# Abu Dhabi - Salary / Lifestyle Query



## apaetzhold (Jan 25, 2014)

Hi,

I had a couple questions if people were informed and feeling helpful.

1. Is the following job offer fair?

180K annual salary
Housing AND utilities provided

2. How easy is it to find an Arabic class in the city? Would I need to rely on a private tutor?

3. Is it easy/difficult/possible to get connected and plugged into social life?

4. Is there a dating scene at all? (Im in my 20s...and don't really want to lock into two year contract if there are virtually no singles.) 

Thanks for the reply in advance.


----------



## sammylou (Oct 29, 2012)

hi! sorry no one has responded to your post yet. this general UAE forum does not always get a lot of traffic however the Dubai specific forum does. and we have a sticky thread dedicated to discussing packages and salary offers as well as various other aspects of moving to Dubai/UAE.
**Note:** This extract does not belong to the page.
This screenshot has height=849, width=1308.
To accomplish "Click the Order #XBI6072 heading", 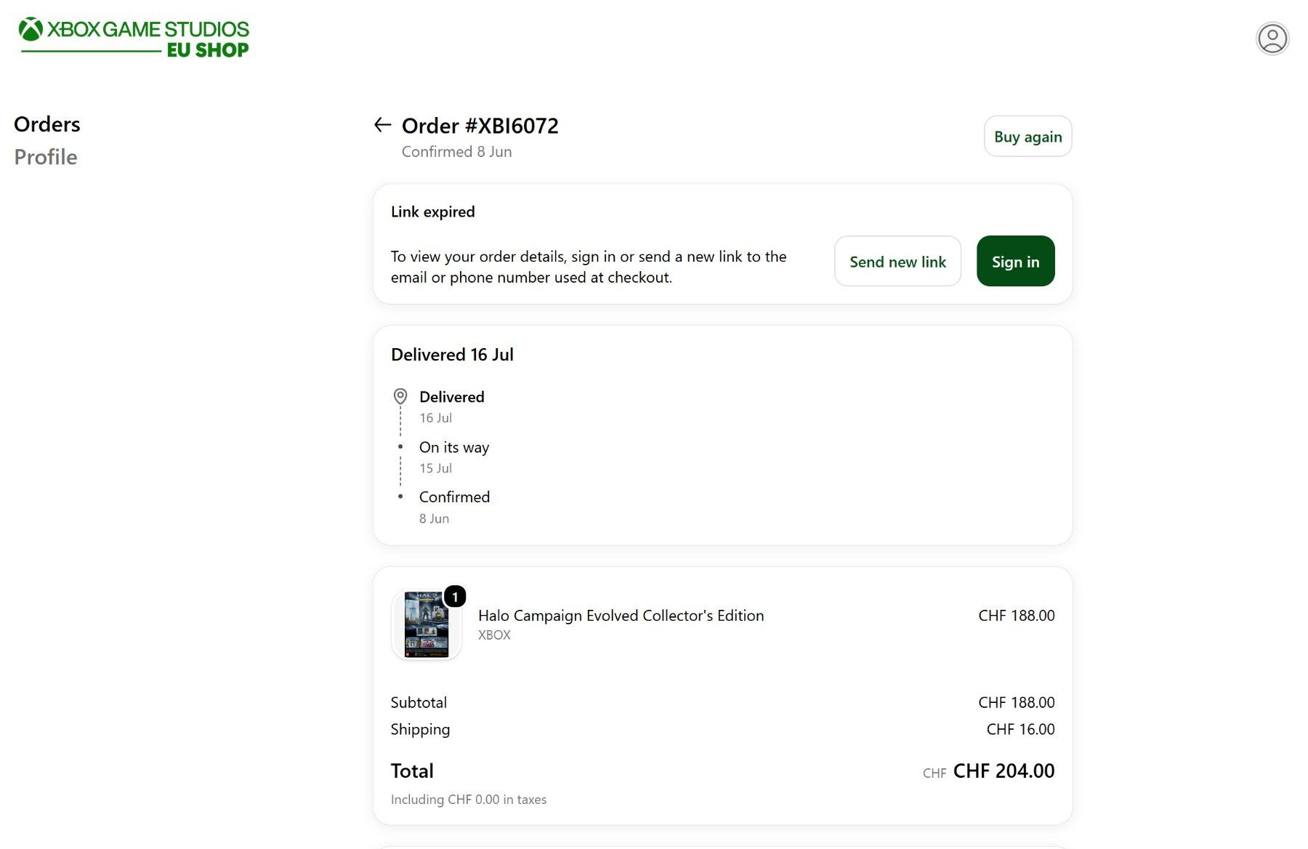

if you don't get any answers here, i'd suggest you have a read through those and then if you have specific questions you could try posting them to the Dubai forum instead of here. the answers may be more Dubai specific but will still give you a general idea of what to expect if moving Abu Dhabi. also, many of the users live/work in AD but spend their time on the Dubai forum.

Dubai Expat Forum for Expats Living in Dubai - Expat Forum For People Moving Overseas And Living Abroad

i think finding Arabic classes would be as easy in AD as it is in Dubai. lots of places to choose from.

my impression is that AD is a little more family oriented than Dubai but again, i don't think it's all that different from Dubai in terms of amenities and lifestyle. i think your social scene will be what you make of it, same as Dubai.


----------



## apaetzhold (Jan 25, 2014)

Thanks for the heads up. I reposted in that thread.


----------